Depending on a pilot’s experience and the needs of the Air Force, some older pilots could return to the cockpit and even see combat duty.

The Voluntary Retired Return to Active Duty program is being expanded to all pilots and maximum tour lengths are being more than doubled to help ease a serious shortage of qualified aviators, Air Force officials said.

“This represents a very significant expansion” of the program, said Michael Dickerson, a spokesman for the Air Force Personnel Center.

The Air Force, Navy and Marine Corps have all experienced pilot shortages in recent years, with fighter pilots a particular need, according to a Government Accountability Office study released earlier this month.

Fighter pilots who spoke with the GAO “consistently stated that the typical workload has significantly increased in recent years due to, among other things, changes in fighter aircraft tactics and technology and reductions to administrative support in squadrons.”

Meanwhile, commercial airlines offering greater living stability have recruited to replace their own cadre of retiring pilots.
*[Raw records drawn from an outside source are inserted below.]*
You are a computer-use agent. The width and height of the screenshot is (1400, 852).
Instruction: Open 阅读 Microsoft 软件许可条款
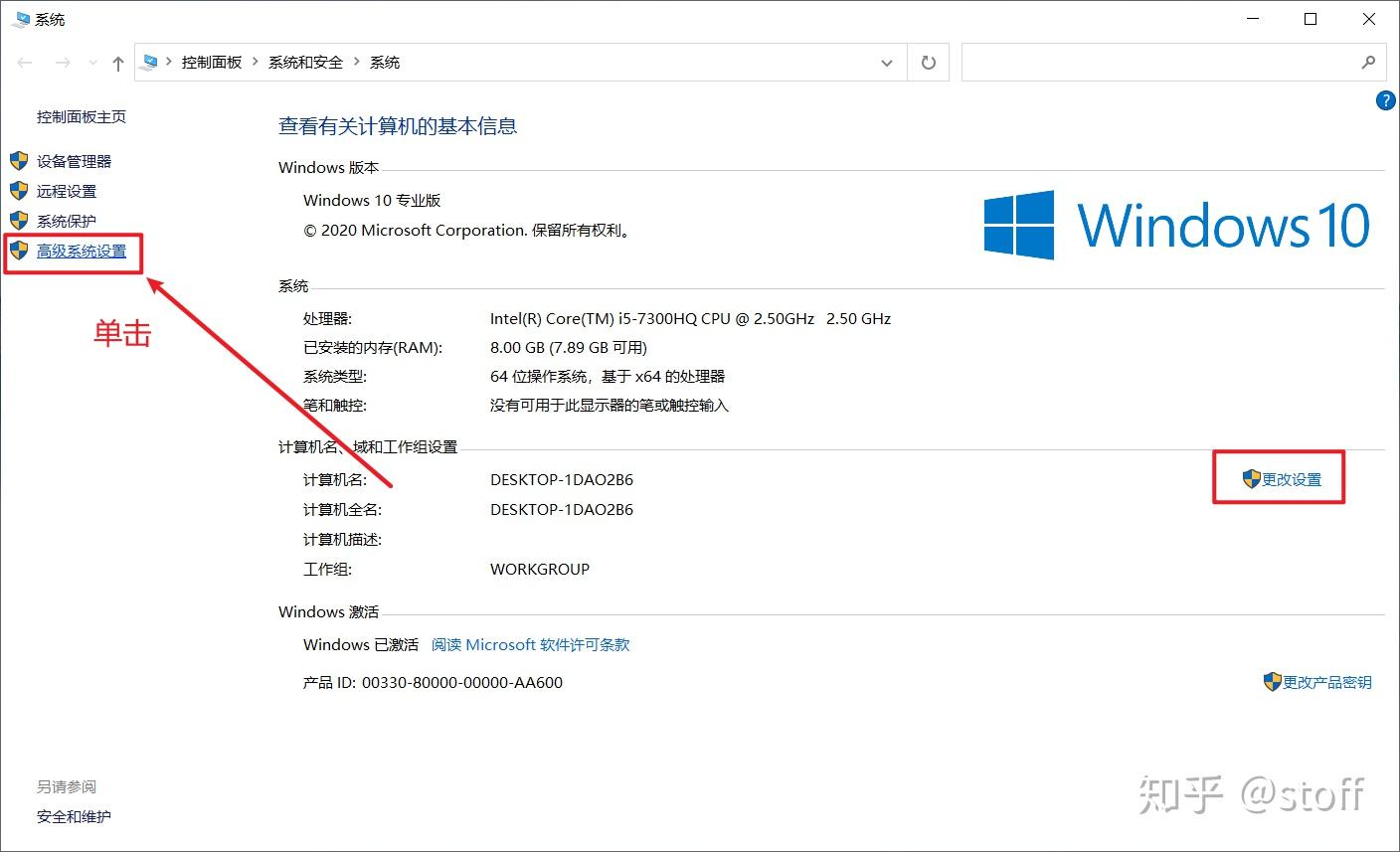pos(530,644)
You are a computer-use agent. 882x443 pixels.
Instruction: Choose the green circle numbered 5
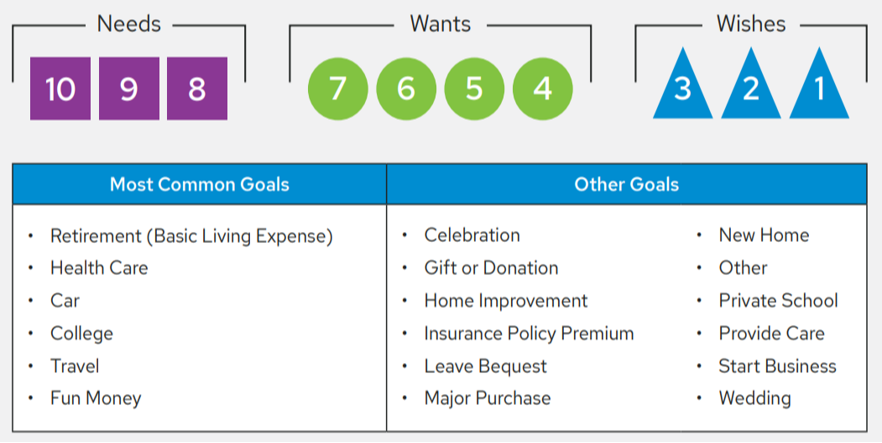(474, 89)
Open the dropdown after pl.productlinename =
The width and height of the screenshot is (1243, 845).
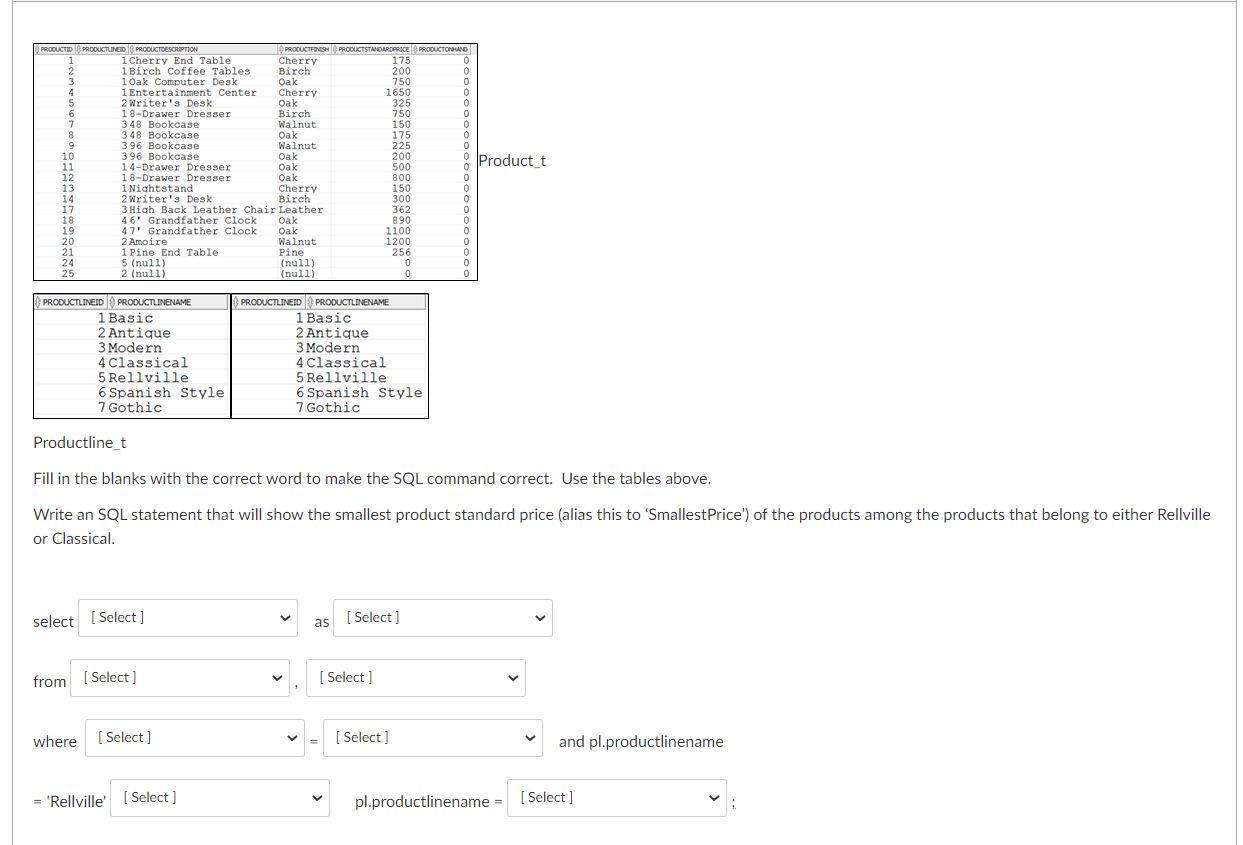(x=616, y=798)
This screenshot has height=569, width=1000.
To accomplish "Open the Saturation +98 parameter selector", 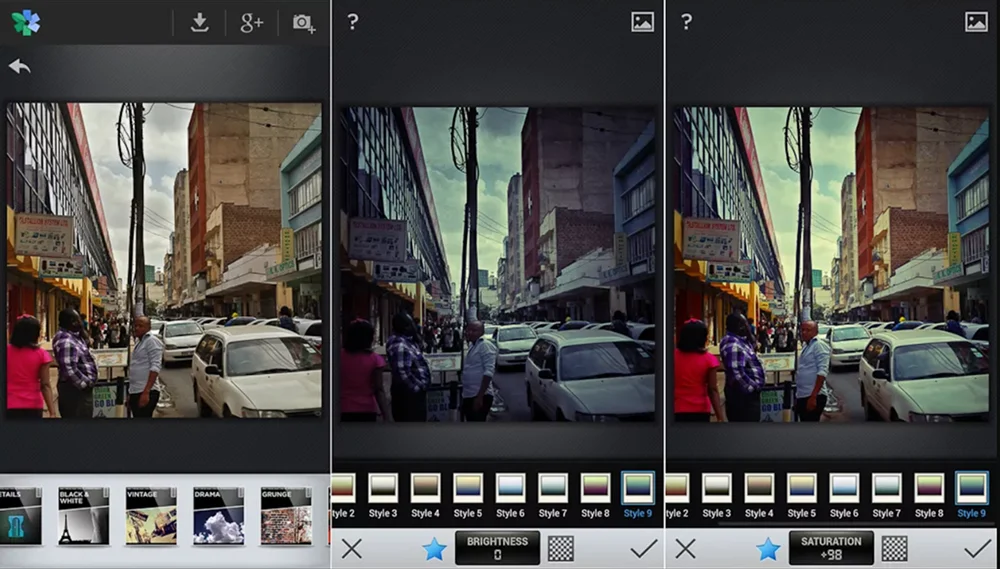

That has placed further stress on those who stay in uniform.

“We’re burning out our people because we’re too small for what the nation is asking,” Air Force Secretary Heather Wilson told reporters in November after saying she had spoken with a pilot back from his 17th deployment.

In September, the Air Force announced it was accepting up to 25 retired pilots to return to active duty for up to 12 months to primarily fill critical-rated staff positions. It was only for fighter pilots and it was capped at 25 by the previous law.

But in October, President Donald Trump amended an executive order that expanded the Air Force’s authority, allowing it the option to return up to 1,000 retired pilots to active duty.

Air Force officials said at the time the service was still working out the details on how it planned to use the executive order to address a shortfall of nearly 2,000 pilots.

Wilson approved the extension for implementation on May 11, the Air Force said. The Air Force will consider applications from all retired pilots, combat systems officers and air battle managers, those in the 11X, 12X and 13B career fields.

Qualified aviators nearing retirement may also apply to extend their service under the program.

Those selected to return to active duty “will primarily fill rated staff and active flying staff, test, training and operational vacant positions,” Dickerson said. “There is no limit on any particular area and a retired officer’s experience will benefit any unit they return to as we grow the force” and focus on squadron revitalization.

Participants can be matched to stateside or overseas requirements, filling critical billets that would otherwise remain vacant.

A deployment would be voluntary only, unless a pilot is assigned to a combat-coded unit, officials said. They won’t be eligible for an aviation bonus or promotion consideration.

To be eligible to return to service, officers must have retired from active duty within the past five years, or be within 12 months of retiring when submitting their application.

They must be captains, majors or lieutenant colonels under the age of 50. Those older than 50 will be considered on a case-by-case basis.

Applicants must also be medically qualified for active duty and have served in a rated staff position within 15 years, or have been qualified in an Air Force aircraft within 10 years of applying for flying positions.

Officers who retired for physical disability are not eligible to apply.

Applicants must submit a resume and their last five officer performance reports, among other requirements. Candidates wanting to fly must list their previous flying experience in the aircraft requested.

Applicants can also request a rated staff position, including the staff for which they’d like to work and the location.

Applications will be accepted until Dec. 31, or until all openings are filled.

Applicants should allow several months to complete the entire process, Dickerson said.

Additional information is available on the VRRAD page of the personnel center’s website.

Retired pay stops the day before resuming active duty. Upon return to retirement, retired pay is calculated according to how long the service member served on active duty.